A new exhibition of Garth Walker's "ijusi" magazine explores what makes us South African and what that looks like.
Cover illustration of ijusi magazine.
Cover illustration of ijusi magazine's issue 24. The magazine is published by Garth Walker and the cover is on show at the ijusi exhibition at the Michaelis Gallery in Cape Town.

An "Afrocentric design adventure" is how Durban-based designer and publisher Garth Walker describes ijusi (isiZulu for juice), the experimental design magazine he first published in 1995.

In a new retrospective exhibition of the magazine called ijusi - Toward a New Visual Language at the Michaelis Galleries in Cape Town, street photography and graphic comics jostle with conceptual typography.
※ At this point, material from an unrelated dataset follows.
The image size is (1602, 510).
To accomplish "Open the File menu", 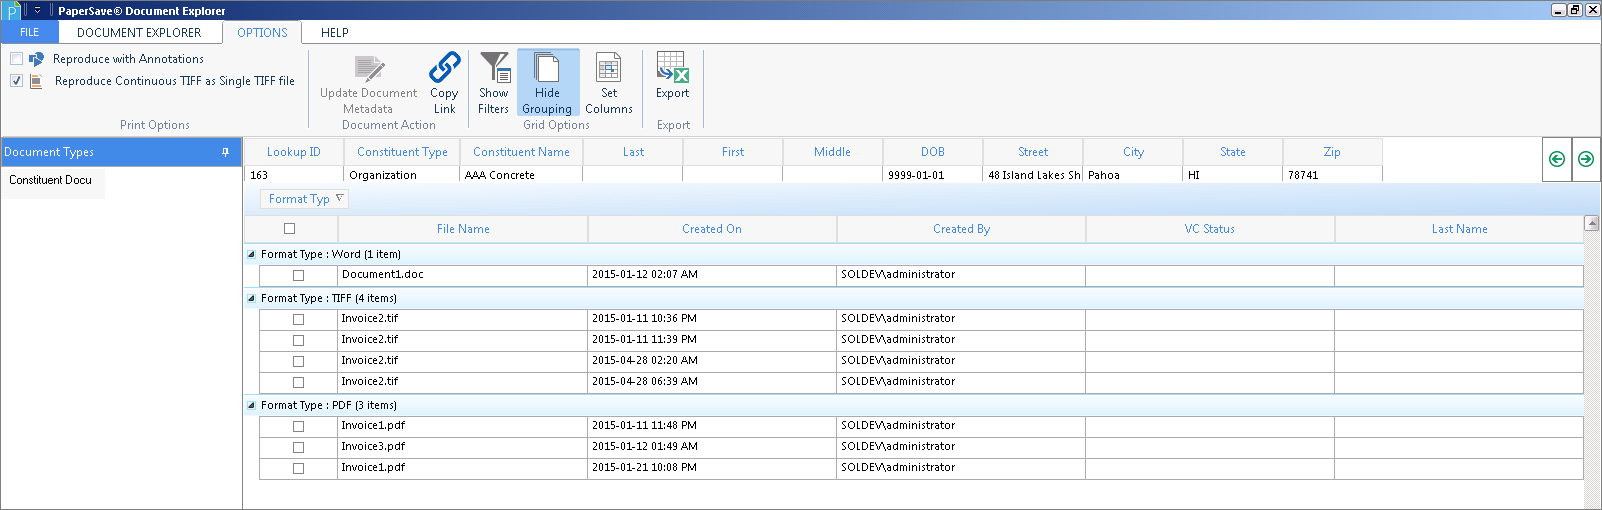I will (x=30, y=32).
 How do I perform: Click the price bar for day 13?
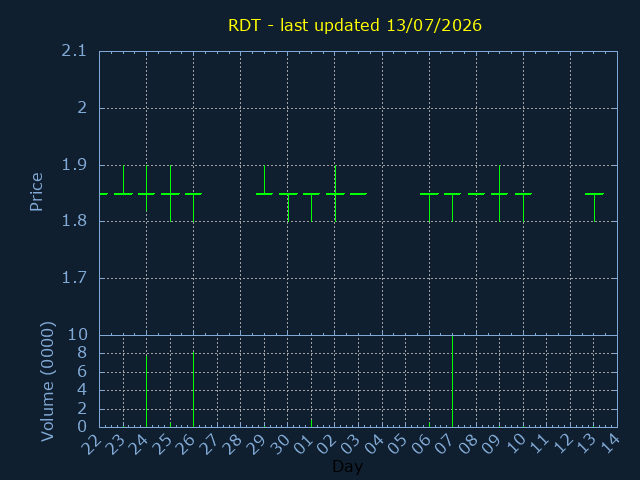(x=595, y=207)
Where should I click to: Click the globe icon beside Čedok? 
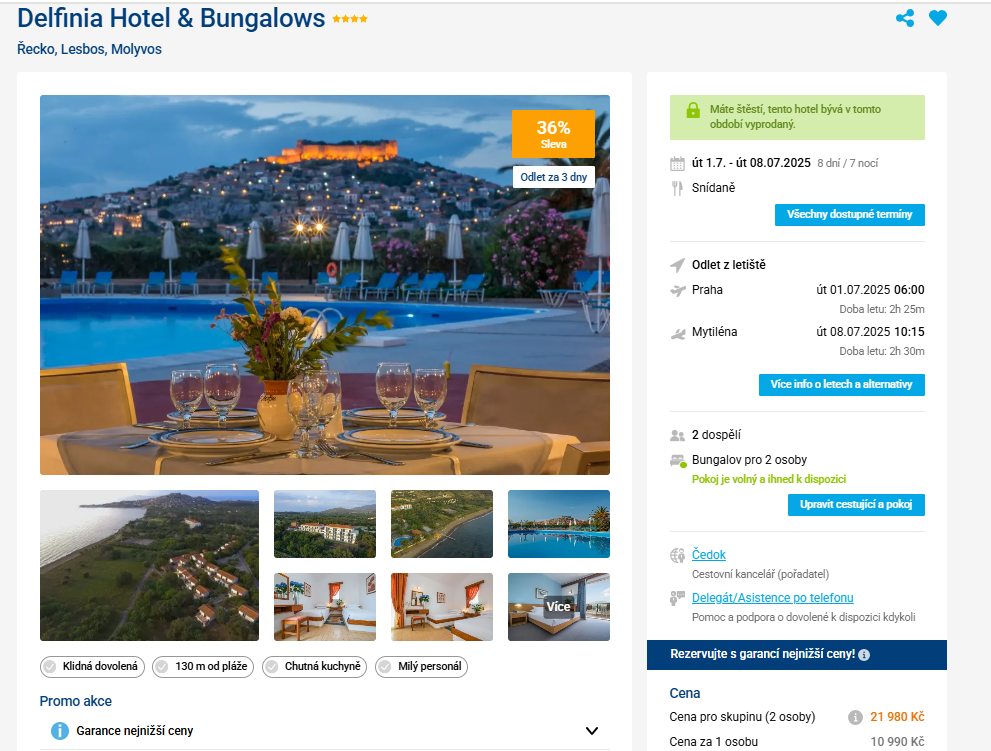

The images on show, from "smileys" (cooked sheep's heads) to a Nelson Mandela portrait, point to Walker's belief that inspiration was to be found everywhere.

Right from the start, ijusi was based on a visual design language rooted in South African experience. "In 1994 - unrelated to the rainbow nation dawn of democracy in South Africa - I went on my own with a studio called Orange Juice. I had this vision that I was going to change the world in corporate graphic design. At the time I had no work, no money and no clients and I was sitting at my Mac doing absolutely nothing. I thought to myself that I had to do something to occupy my time and I decided to design a magazine. I wanted to design a magazine that no one else was doing and so I looked to my own backyard, which was Africa."  

Walker released the first issue of ijusi from his studio. The printing was sponsored by a printer looking to breaking into the agency world and text written by Siobhan Gunning.

With the success of the first two issues under his belt, Walker invited both South African and international designers, writers and artists to contribute. Over the years, subsequent themed issues made invaluable contributions to the ongoing discourse surrounding representation and identity in South Africa, specifically within the contexts of graphic design, illustration, typography, writing and photography. The list of contributors reads like a roster of contemporary creative talent: Roger Ballen, Jonathan Barnbrook, Lauren Beukes, Willem Boshoff, Katherine Bull, Brandt and Conrad Botes, Jean Brundrit, David Goldblatt, Pieter Hugo, Stephen Inggs, Mark and Anton Kannemeyer, William Kentridge, Michael MacGarry, Sne Mtetwa, Stefan Sagmeister, Mikhael Subotzky, Guy Tillim and Sean O’Toole. 

Despite (or maybe because of) the low print run, ijusi, has developed cult following worldwide. Now in its 29th edition, the magazine is in the collections of the Museum of Modern Art in New York, Biblioteque Nationale de France, the Victoria and Albert Museum, the Smithsonian, and numerous university and academic collections across the globe. 

Determined to keep the magazine non-commercial, Walker has launched three portfolios of prints with Rooke Gallery to ensure ijusi’s livelihood. A democratic arbiter of great imagery, he invited a selection of South Africa's leading artists and photographers, world-renowned graphic designers as well as local unknown designers to submit work. The images on exhibition, which include the latest portfolio of prints, purposefully blur the distinctions between fine art and design. 

Ever the independent, Walker went solo again in 2008 with his new studio, Mister Walker. But he continues to publish ijusi, exploring a new African visual language and asking the question: “What makes me South African, and what does that ‘look’ like?” 

ijusi - Toward a new Visual Language runs until 23 July at Michaelis Galleries in Cape Town.